Source: science.howstuffworks.com

  • Some UAVs (like the Global Hawk) can perform the entire mission (from takeoff to landing) autonomously, negating the need for a pilot.
  • Most of the UAVs, like Predator can perform (i.e. fly in) some simple missions (like reconnaissance) autonomously.
  • In case a geostationary satellite is used for communication with the UAV, the latency is around 300 ms (The electromagnetic waves have to travel ~70000 km). In case of other delays (like equipment etc.) this will not be greater than 500 ms or around half a second. This is not significant in case of slow moving systems like Predator (they are not dog-fighting, after all) and the 'pilot' can effectively control the aircraft.
  • The only situation where this is a problem is when the UAV is taking off/landing and in this case, the control is handed over to local LoS operators.

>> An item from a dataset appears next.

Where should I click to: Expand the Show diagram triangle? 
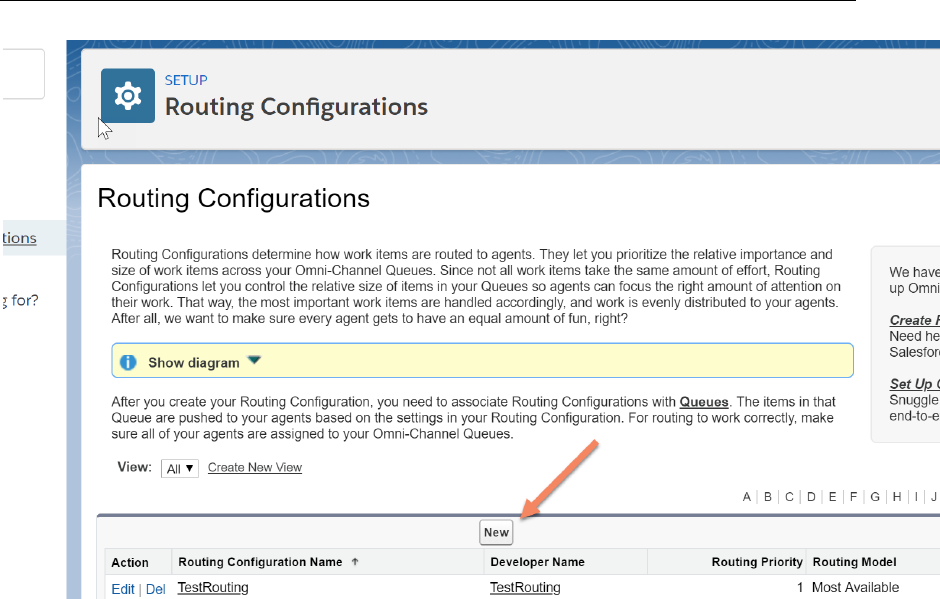point(254,361)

The Predator is reported to have a 'latency' of around two seconds, which causes problems during takeoff/landing. According to the telegraph,

But the two-second delay between a pilot moving a joystick in Nevada and an aircraft responding in Afghanistan is enough to cause a crash during take-off and landing. Crews in Afghanistan control 'launch and recovery’ through direct contact with antennae on the aircraft. Half an hour after take-off, control of the Reaper is handed to a crew in Nevada; half an hour before landing, it returns to the crews on the ground in Kandahar.

Note that the RAF also does things the same way. According to the report on formation of 'drone' squadron' at RAF Waddington,

Although the personnel will be permanently based at RAF Waddington, some will go to Afghanistan to control the take-off and landing of the drones locally.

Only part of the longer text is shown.